A 2021 report by UnKoch My Campus found that Koch foundation payments to colleges, universities and higher ed programming totaled $458 million between 2005 and 2019 with contribution amounts that have increased dramatically over time.

Such “donations” are designed to produce research supporting free-market extremism and to mainstream those ideas using the credibility of their host academic institutions, as well as to identify sympathetic students to channel into their dark money network. They also come with a quid pro quo.

Leaked documents show that the Koch network has frequently donated money to higher education institutions with conditions in exchange for say over hiring and more.

Other right-wing funding sources have donated millions annually to colleges and universities in recent years, like the Thomas W. Smith Foundation, which gave over $5 million in 2019, and the Bradley Foundation, which gave more than $3 million in 2021, plus more to dark money groups shaping education programming.

Beyond buying academic posts for professors who promote their right-wing positions, such foundations have funded dark money groups that alter what universities teach their students by policing and intimidating professors both inside and outside the classroom.

Turning Point USA (TPUSA), a dark money group founded in 2012 with seed money from the late GOP mega-donor Foster Friess, has since received donations from the Bradley, DeVos Family and Thomas W. Smith Foundations to identify, educate, train and organize right-wing students on college campuses.

TPUSA — which received almost $40 million from secret donors in 2019 — also promotes the harassment of professors who do not share their ideology. In 2016, it debuted its Professor Watchlist website, which adds professors (a group that is disproportionately Black) to a public watchlist — for actions as mundane as attending a demonstration, writing about gun violence, and teaching about race and racism — which often results in their being threatened with violence.

Campus Reform, a project of the Leadership Institute, which recruits and trains right-wing students to report on their liberal and leftist professors’ “misconduct,” similarly sics “armies of trolls on professors across the country,” as described in The Intercept.

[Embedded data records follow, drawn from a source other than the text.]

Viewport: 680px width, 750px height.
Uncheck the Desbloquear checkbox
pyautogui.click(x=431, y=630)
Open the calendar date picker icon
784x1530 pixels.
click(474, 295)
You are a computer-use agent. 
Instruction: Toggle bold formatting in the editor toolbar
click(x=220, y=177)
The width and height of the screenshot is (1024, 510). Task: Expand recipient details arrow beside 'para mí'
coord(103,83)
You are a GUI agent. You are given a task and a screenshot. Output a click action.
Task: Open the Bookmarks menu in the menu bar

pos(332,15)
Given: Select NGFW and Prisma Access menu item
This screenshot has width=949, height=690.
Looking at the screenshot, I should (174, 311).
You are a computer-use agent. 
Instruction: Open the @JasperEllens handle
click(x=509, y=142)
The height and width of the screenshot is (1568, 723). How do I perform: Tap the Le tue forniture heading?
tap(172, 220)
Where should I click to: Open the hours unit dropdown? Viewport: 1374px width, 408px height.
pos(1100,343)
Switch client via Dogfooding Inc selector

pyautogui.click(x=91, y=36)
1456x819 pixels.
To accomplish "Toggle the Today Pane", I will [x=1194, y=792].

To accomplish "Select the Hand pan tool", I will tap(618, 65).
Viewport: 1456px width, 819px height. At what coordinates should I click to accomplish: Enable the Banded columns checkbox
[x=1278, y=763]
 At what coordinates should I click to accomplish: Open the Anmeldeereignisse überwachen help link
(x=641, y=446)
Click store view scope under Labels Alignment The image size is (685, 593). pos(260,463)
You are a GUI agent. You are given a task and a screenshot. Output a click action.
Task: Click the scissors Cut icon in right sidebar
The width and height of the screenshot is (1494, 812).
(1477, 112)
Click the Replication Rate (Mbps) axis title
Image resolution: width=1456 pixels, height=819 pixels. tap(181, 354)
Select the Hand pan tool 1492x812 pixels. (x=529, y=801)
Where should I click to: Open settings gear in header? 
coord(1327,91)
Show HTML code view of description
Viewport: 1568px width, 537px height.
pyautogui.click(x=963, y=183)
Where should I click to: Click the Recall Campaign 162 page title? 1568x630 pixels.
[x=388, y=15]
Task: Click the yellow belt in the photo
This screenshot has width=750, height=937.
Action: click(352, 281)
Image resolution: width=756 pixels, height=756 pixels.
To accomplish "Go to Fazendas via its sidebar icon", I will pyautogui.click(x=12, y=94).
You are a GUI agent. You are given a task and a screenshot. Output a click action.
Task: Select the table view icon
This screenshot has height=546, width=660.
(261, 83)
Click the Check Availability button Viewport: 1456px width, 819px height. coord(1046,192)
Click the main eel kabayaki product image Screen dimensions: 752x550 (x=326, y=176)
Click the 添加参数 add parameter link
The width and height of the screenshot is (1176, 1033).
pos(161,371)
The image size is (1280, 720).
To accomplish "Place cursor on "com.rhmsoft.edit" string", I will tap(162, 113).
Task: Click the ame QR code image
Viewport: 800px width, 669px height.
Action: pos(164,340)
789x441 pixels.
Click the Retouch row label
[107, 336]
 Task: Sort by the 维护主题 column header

So, too, does College Fix, a publication of the Student Free Press Association (SFPA). Both the Leadership Institute and SFPA received funding from the Koch network and the Bradley Foundation.

Dark money groups with connections to the Trump administration, like Citizens for Renewing America (another offshoot of the Bradley-funded Conservative Partnership Institute) and Alliance for Free Citizens, have written model bills to limit the speech of educators. According to PEN America, 181 state bills that they call “educational gag orders,” including 32 active higher ed bills, have been introduced in states across the country since 2021.

Recent attacks on K-12 schools and higher education are a more brazen manifestation of longstanding efforts to silence teachers and control what students learn. Less immediately obvious is the degree to which the few right-wing families and elites funding these attacks are also fueling efforts to control what is taught to future politicians, lawyers and judges in law school. The right-wing’s goal in dominating centers of learning — from kindergarten to law school — is the same: to create a cadre of people dedicated to promoting their right-wing view. Attacks on Judge Ketanji Brown Jackson during her confirmation hearings — for her supposed connections to critical race theory and for not explicitly adopting the right-wing legal interpretation pushed by the Federalist Society — represent a confluence of the Christian and libertarian right’s efforts to turn back our rights and reshape our political system.

Until government policies place the knowledge and labor of teachers over billionaires, we can expect the ultra-wealthy in this country to continue to dominate our educational institutions, dictating what our young people learn and how they think, with vast implications for the future of our country’s political structure.